● EXCERPT PROVIDED:
Re: Understanding EXPLAIN ANALYZE estimates when loops != 1 - Mailing list pgsql-general

From Philip Semanchuk
Subject Re: Understanding EXPLAIN ANALYZE estimates when loops != 1
Date
Msg-id 88D7CF3A-B5D2-4585-9CFE-F62097F1EBCA@americanefficient.com
Whole thread Raw
In response to Re: Understanding EXPLAIN ANALYZE estimates when loops != 1  (David Rowley <dgrowleyml@gmail.com>)
Responses Re: Understanding EXPLAIN ANALYZE estimates when loops != 1  (David Rowley <dgrowleyml@gmail.com>)
List pgsql-general

> On Aug 19, 2020, at 6:24 PM, David Rowley <dgrowleyml@gmail.com> wrote:
>
> On Thu, 20 Aug 2020 at 09:55, Philip Semanchuk
> <philip@americanefficient.com> wrote:
>> I could use some help interpreting EXPLAIN ANALYZE output.

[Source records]
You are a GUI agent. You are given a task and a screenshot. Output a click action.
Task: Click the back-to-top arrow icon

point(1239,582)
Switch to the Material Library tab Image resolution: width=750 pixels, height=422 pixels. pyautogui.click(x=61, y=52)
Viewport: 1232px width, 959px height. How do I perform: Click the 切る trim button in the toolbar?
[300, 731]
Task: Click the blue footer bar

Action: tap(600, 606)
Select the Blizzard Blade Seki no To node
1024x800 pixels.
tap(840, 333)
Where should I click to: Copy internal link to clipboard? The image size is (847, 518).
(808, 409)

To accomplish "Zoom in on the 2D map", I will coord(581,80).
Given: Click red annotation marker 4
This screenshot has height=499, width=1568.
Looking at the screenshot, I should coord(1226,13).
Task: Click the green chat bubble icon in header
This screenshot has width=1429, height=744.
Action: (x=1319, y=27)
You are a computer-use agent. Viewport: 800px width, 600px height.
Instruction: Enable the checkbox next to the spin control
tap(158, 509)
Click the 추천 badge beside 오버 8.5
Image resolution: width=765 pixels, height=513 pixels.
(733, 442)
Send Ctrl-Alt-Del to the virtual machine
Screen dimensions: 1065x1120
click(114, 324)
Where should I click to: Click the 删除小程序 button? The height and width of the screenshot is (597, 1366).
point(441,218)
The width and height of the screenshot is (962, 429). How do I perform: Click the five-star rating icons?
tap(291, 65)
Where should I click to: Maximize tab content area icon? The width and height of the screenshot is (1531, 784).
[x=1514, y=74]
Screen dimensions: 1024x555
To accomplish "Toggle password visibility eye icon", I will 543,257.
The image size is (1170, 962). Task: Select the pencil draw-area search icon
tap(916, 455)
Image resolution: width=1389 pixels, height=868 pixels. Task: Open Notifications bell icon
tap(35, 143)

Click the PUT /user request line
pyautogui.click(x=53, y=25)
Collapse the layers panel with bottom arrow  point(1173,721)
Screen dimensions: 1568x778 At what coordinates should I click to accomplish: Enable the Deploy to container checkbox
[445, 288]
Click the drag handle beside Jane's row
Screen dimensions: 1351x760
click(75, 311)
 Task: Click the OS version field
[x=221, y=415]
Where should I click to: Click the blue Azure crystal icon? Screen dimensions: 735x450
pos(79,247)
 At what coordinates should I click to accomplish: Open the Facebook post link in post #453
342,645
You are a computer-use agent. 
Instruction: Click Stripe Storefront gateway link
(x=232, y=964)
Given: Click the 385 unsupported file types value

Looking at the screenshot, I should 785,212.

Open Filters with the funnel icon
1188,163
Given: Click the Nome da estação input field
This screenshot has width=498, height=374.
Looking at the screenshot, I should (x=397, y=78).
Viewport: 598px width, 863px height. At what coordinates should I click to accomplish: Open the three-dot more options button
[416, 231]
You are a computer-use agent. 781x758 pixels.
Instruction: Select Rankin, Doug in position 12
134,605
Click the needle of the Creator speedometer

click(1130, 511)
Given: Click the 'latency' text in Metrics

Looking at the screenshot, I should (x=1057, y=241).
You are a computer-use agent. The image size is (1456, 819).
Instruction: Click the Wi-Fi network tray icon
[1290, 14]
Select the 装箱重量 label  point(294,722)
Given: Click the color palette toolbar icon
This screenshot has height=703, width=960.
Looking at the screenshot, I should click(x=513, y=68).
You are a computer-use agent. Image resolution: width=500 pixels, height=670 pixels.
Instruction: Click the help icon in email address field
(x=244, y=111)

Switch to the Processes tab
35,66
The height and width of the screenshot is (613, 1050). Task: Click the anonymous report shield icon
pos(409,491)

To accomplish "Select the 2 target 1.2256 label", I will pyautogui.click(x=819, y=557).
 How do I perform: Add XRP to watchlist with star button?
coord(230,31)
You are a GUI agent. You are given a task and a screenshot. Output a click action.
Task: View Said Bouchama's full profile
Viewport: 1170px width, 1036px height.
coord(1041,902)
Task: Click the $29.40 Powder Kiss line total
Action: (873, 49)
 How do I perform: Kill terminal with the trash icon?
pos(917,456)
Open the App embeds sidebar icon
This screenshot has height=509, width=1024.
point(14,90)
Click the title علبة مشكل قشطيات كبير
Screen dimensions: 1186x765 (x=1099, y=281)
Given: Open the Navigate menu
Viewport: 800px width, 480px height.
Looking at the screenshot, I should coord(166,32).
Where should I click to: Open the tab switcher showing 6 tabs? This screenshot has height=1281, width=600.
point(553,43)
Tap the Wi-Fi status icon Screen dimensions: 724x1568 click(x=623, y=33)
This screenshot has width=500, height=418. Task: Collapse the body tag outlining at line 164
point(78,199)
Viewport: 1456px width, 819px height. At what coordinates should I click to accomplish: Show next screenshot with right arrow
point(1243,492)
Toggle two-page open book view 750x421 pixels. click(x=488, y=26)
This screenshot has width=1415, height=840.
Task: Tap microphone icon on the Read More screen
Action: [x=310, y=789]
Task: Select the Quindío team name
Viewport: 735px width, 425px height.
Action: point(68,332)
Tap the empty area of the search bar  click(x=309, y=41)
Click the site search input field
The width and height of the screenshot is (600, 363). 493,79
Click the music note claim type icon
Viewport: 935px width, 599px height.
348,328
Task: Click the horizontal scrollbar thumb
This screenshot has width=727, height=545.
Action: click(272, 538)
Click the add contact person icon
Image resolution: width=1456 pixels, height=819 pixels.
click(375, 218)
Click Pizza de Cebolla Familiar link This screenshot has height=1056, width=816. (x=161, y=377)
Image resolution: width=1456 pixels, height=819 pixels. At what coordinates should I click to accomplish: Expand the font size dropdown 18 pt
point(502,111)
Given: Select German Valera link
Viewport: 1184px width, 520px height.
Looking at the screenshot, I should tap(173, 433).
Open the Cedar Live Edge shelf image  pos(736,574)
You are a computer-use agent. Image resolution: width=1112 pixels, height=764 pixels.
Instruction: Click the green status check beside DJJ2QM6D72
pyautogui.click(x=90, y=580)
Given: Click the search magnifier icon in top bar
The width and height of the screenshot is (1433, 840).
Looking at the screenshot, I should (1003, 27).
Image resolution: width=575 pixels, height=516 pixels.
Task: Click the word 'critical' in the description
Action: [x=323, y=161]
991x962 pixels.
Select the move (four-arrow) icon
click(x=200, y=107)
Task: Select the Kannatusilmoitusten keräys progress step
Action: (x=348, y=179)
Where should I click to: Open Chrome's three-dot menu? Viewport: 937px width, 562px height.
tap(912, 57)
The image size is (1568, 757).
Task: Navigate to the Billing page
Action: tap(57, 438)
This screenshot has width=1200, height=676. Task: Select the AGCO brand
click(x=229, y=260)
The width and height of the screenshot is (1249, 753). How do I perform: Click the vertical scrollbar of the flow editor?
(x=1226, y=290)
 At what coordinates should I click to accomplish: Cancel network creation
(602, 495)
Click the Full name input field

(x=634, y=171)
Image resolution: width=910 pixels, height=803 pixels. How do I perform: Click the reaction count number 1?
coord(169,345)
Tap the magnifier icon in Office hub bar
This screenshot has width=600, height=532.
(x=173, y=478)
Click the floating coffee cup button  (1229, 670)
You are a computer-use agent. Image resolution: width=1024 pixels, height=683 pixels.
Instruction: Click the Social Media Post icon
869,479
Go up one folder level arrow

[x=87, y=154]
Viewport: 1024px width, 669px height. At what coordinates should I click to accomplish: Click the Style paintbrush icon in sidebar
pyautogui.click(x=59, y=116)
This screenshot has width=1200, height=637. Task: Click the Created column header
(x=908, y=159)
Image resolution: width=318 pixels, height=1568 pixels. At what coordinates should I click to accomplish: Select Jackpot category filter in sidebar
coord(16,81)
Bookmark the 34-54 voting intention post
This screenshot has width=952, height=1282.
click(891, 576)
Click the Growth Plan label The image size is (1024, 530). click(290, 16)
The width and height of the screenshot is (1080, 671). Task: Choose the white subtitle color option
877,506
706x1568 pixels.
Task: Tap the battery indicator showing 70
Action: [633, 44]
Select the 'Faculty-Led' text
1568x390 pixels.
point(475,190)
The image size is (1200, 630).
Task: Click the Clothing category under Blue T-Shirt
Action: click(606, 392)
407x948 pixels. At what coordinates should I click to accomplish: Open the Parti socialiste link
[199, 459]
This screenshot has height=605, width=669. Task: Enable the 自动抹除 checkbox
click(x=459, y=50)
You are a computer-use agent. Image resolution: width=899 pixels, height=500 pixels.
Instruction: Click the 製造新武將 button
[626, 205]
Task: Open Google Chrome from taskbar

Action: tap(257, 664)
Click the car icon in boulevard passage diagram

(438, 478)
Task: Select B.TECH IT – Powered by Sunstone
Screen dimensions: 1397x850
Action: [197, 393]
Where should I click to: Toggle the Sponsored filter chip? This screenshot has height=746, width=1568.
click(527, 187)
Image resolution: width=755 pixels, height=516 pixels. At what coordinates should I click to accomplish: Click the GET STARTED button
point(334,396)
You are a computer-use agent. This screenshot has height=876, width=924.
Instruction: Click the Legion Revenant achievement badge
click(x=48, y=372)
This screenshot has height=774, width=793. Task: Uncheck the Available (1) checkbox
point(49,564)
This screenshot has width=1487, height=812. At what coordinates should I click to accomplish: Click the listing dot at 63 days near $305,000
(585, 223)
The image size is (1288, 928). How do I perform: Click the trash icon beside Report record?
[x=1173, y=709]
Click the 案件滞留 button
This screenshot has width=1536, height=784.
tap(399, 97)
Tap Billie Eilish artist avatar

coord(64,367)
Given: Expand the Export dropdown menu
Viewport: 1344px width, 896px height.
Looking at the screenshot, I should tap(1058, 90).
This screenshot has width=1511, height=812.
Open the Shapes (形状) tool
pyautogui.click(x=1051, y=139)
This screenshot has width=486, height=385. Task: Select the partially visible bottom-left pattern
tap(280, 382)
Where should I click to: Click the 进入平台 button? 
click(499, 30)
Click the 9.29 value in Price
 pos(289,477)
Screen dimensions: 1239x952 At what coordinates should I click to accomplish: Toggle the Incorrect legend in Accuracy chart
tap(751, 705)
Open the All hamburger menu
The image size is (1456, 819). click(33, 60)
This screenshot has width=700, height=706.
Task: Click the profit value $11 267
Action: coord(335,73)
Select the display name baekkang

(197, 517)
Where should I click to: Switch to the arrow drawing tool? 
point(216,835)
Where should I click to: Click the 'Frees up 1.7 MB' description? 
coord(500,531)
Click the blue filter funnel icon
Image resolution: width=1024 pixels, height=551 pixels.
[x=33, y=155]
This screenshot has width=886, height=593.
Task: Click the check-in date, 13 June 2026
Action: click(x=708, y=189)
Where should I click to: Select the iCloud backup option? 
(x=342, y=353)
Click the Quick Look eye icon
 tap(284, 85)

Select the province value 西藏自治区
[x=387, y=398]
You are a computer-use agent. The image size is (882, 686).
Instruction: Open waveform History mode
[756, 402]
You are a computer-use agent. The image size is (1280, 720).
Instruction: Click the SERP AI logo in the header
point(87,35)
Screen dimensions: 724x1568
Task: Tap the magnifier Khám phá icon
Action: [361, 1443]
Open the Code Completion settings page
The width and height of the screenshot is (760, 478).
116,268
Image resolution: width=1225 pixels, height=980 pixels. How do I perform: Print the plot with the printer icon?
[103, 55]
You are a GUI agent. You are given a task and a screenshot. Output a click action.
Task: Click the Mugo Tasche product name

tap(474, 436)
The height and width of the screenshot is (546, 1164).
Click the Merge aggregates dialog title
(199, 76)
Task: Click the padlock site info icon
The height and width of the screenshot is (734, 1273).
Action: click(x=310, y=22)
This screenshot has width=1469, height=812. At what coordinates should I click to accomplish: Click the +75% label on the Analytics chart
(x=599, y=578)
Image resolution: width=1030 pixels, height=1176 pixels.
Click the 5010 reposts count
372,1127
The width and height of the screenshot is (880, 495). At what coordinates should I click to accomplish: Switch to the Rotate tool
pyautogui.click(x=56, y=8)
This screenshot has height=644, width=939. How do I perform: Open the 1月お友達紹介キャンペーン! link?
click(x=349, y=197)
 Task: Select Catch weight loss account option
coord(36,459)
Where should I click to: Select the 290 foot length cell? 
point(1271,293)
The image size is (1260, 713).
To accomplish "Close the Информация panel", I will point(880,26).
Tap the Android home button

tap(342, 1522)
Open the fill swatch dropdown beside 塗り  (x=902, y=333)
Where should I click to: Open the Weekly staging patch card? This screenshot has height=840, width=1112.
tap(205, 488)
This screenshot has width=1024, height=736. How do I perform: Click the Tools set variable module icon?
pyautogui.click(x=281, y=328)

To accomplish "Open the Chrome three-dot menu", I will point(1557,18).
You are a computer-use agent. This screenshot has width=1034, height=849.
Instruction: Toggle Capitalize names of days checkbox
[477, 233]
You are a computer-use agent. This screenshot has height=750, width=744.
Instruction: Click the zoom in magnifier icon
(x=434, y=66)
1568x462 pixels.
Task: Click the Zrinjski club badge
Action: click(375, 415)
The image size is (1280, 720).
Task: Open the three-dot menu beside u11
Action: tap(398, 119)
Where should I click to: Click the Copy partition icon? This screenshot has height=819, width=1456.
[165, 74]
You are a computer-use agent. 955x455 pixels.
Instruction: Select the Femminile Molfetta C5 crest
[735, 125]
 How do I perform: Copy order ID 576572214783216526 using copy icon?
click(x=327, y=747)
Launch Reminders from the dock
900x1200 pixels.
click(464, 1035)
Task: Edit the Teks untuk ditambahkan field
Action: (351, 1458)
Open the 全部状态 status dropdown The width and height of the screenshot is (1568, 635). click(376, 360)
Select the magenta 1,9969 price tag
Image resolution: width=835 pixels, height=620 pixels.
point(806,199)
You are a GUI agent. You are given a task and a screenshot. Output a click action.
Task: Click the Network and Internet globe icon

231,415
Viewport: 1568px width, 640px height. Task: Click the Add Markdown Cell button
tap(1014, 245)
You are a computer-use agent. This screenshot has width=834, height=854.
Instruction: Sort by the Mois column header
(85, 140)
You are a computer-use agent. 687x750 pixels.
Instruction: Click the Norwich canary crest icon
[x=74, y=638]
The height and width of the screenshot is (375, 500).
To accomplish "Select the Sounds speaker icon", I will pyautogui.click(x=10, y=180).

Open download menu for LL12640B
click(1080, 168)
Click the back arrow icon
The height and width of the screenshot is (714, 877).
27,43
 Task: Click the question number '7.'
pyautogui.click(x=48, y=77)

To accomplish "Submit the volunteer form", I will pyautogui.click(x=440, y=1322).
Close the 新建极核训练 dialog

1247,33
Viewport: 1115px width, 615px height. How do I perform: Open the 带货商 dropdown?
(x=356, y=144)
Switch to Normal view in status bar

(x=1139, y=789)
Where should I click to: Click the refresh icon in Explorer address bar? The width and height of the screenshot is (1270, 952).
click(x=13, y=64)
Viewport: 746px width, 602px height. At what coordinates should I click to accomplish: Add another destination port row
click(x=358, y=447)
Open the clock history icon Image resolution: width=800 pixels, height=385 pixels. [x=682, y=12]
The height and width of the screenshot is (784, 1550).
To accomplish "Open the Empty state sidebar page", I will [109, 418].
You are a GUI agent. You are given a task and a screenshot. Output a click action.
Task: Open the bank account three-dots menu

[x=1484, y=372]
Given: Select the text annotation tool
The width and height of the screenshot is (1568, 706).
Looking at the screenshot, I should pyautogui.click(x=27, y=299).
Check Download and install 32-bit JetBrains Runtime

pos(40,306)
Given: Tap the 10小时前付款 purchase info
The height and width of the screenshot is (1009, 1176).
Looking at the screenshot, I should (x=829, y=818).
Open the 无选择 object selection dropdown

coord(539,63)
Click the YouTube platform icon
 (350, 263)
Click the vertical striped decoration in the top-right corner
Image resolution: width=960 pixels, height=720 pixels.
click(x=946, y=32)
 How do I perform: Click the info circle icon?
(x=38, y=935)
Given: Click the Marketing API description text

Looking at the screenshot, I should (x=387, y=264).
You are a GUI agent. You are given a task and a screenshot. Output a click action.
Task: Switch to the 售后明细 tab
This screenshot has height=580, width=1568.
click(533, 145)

● COMPLETE THE FOLLOWING:
A – Using the mailing list message, decide whether each statement agrees with it. Answer yes or no, and quote the deciding words from the message.
(i) The message was posted to the pgsql-general list.
(ii) The message is a reply to a message from Philip Semanchuk.
(iii) The quoted message from David Rowley is dated Aug 19, 2020, at 6:24 PM.
B – According to the mailing list message, who sent it?
C – Translate this sentence from the mailing list message into Spanish: "I could use some help interpreting EXPLAIN ANALYZE output."
The listing isn't needed for this work.

● EXERCISE SOLUTIONS:
A –
(i) Yes: "List pgsql-general"
(ii) No: "In response to Re: Understanding EXPLAIN ANALYZE estimates when loops != 1  (David Rowley <dgrowleyml@gmail.com>)"
(iii) Yes: "On Aug 19, 2020, at 6:24 PM, David Rowley <dgrowleyml@gmail.com> wrote:"

B – Philip Semanchuk.

C – Me vendría bien algo de ayuda para interpretar la salida de EXPLAIN ANALYZE.